● Set task A
Decide whether each statement below agrees with the match report, answering yes or no and quoting the deciding words of the report: (i) Stefano Okaka put Watford ahead in under 10 minutes; (ii) Liverpool led at half-time; (iii) Abdoulaye Doucoure scored Watford's late equalizer.
● Set task B
Reproduce word for word the passage of the match report between "Stefano Okaka headed" and "after Mane’s equalizer.", inclusive.
● Set task C
In the match report, which Liverpool player scored from a penalty in the second half?
** start of Supplied text **
Jurgen Klopp’s Liverpool had to settle for a solitary point after an exhilirating game against Watford ended in a 3-3 draw at Vicarage Road.
Following a turbulent 24 hours after Philippe Coutinho’s transfer request, the club and fans alike hoped that Jurgen Klopp’s men would take the attention away from the saga with a stellar performance on the pitch.
While the game certainly provided the desired entertainment, the Reds, courtesy of a 94th minute controversial equalizer, were forced to settle for just a point in their first game of the season.
Stefano Okaka headed the Hornets in front in under 10 minutes to send Vicarage Road into ruptures in Marco Silva’s first game in charge only for Sadio Mane to equalize in the 30th minute.
Watford did go into half-time leading once again as Abdoulaye Doucoure capitalized on some horror defending at the back from Liverpool to score his side’s second two minutes after Mane’s equalizer.
Liverpool, however, came all guns blazing in the second half and through a Roberto Firmino penalty and Mohamed Salah’s debut goal saw themselves turn things around. Just as Klopp’s men were preparing to settle for three hard-fought points, Watford scored in the dying seconds of the game through Miguel Britos to hand Marco Silva his first point as Hornets boss.
“New season, same old Liverpool”
Time and time again, it’s been spoken about and established how important a solid defence is to the fabric of a title winning team. A team can score all the goals in the world they like, but without a defence there quite really is no point and Liverpool only need to look so far as their own showing in the 2013-14 season to understand that.
In a season, when the Reds broke many club goal-scoring records, their absolute shambles of a back-line shipped out goals at will and it was something that cost them crucial points in big games. Most notable was the infamous capitulation at Selhurst Park, where they squandered a 3-0 half-time lead to finish the game with the score reading 3-3.
** end of Supplied text **
** start of Dataset section **
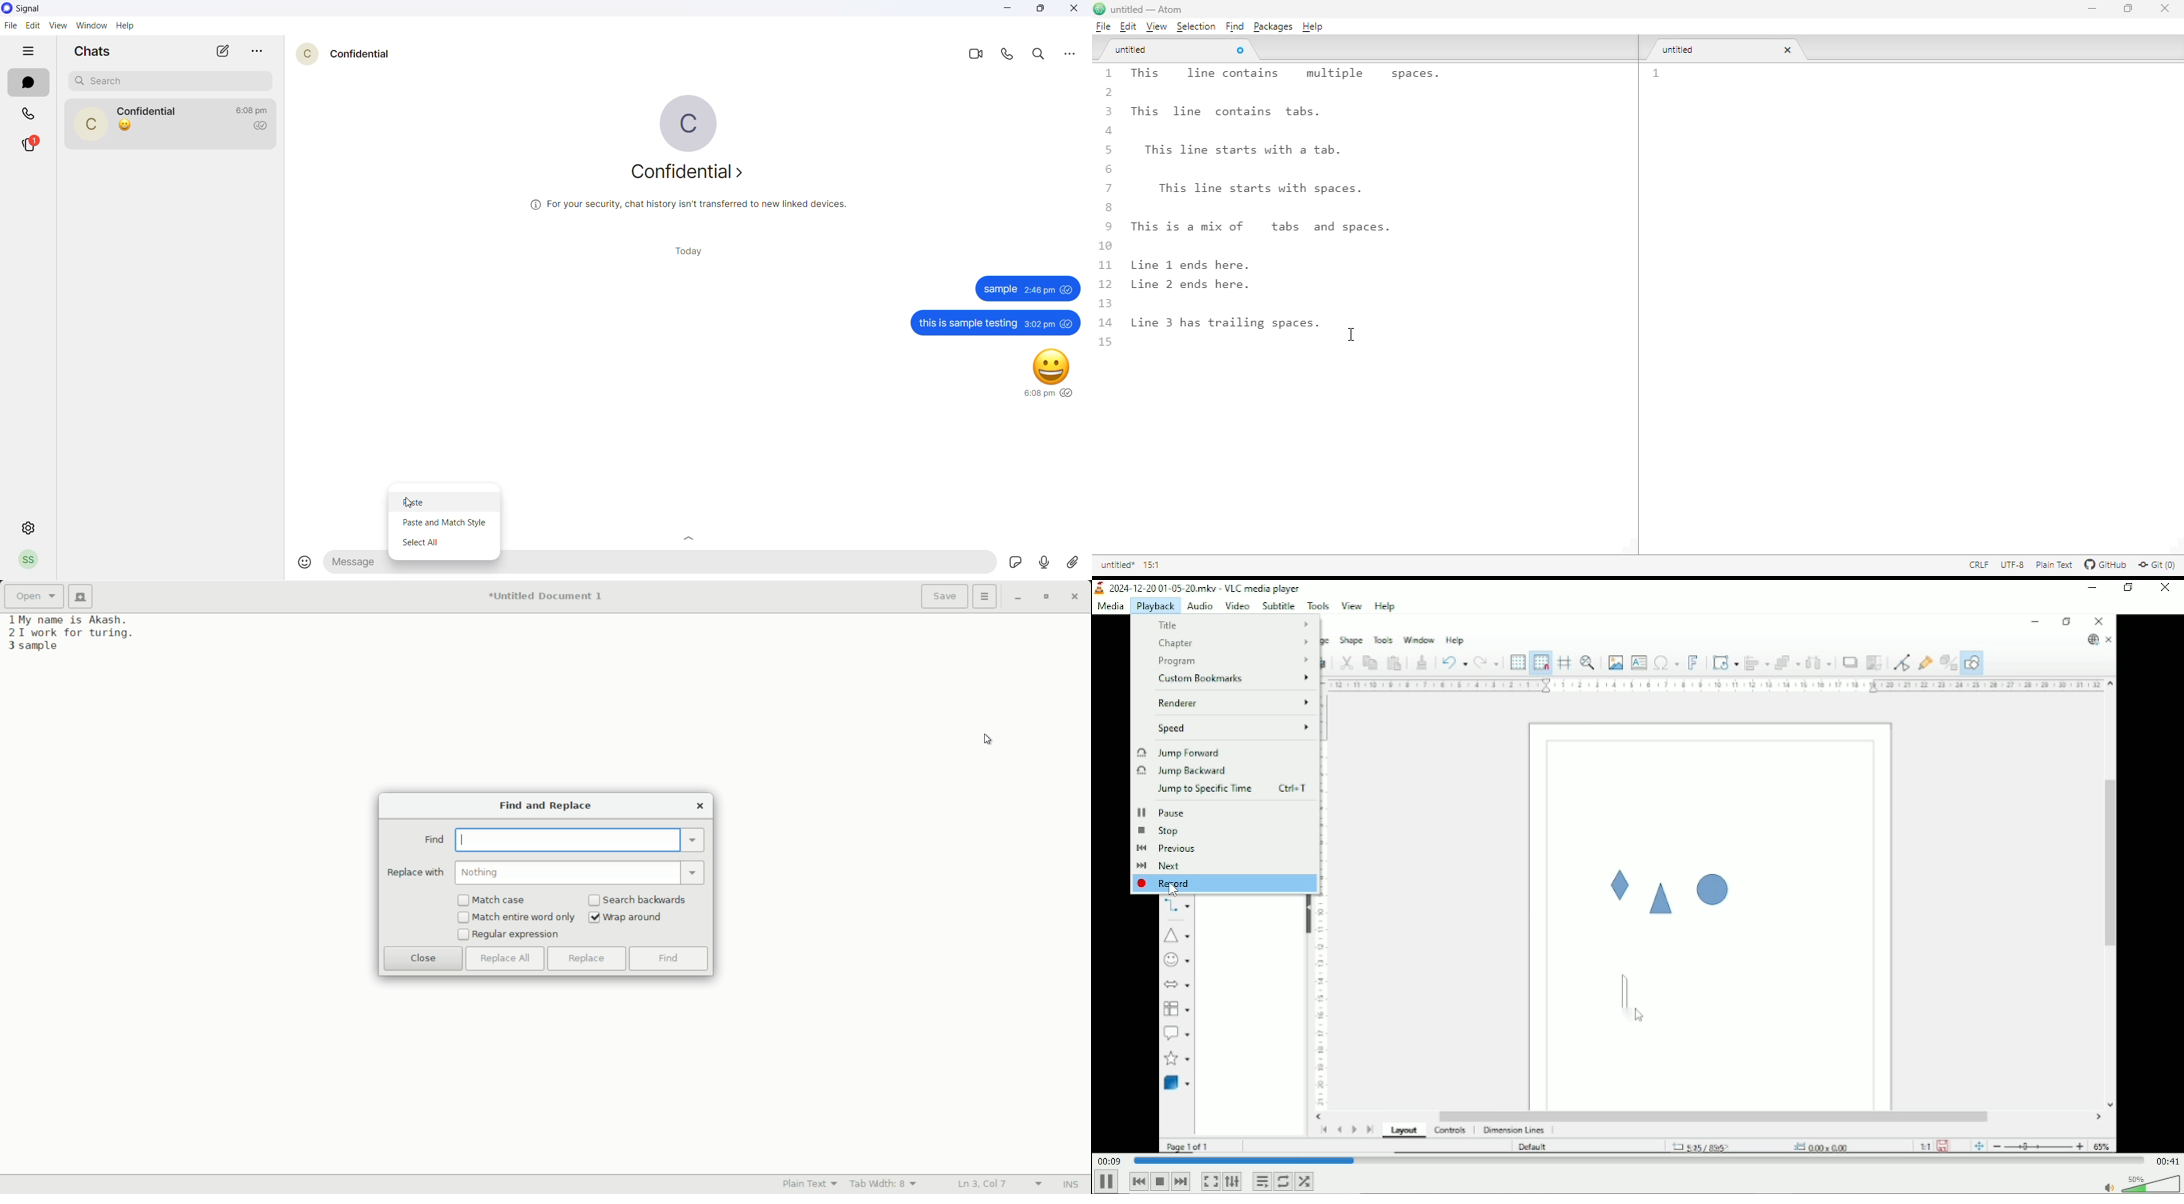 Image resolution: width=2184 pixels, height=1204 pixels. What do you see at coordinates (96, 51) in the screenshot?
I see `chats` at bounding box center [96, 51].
** end of Dataset section **
● Task output A
(i) Yes: "Stefano Okaka headed the Hornets in front in under 10 minutes"
(ii) No: "Watford did go into half-time leading once again"
(iii) No: "Watford scored in the dying seconds of the game through Miguel Britos"

● Task output B
Stefano Okaka headed the Hornets in front in under 10 minutes to send Vicarage Road into ruptures in Marco Silva’s first game in charge only for Sadio Mane to equalize in the 30th minute.
Watford did go into half-time leading once again as Abdoulaye Doucoure capitalized on some horror defending at the back from Liverpool to score his side’s second two minutes after Mane’s equalizer.

● Task output C
Roberto Firmino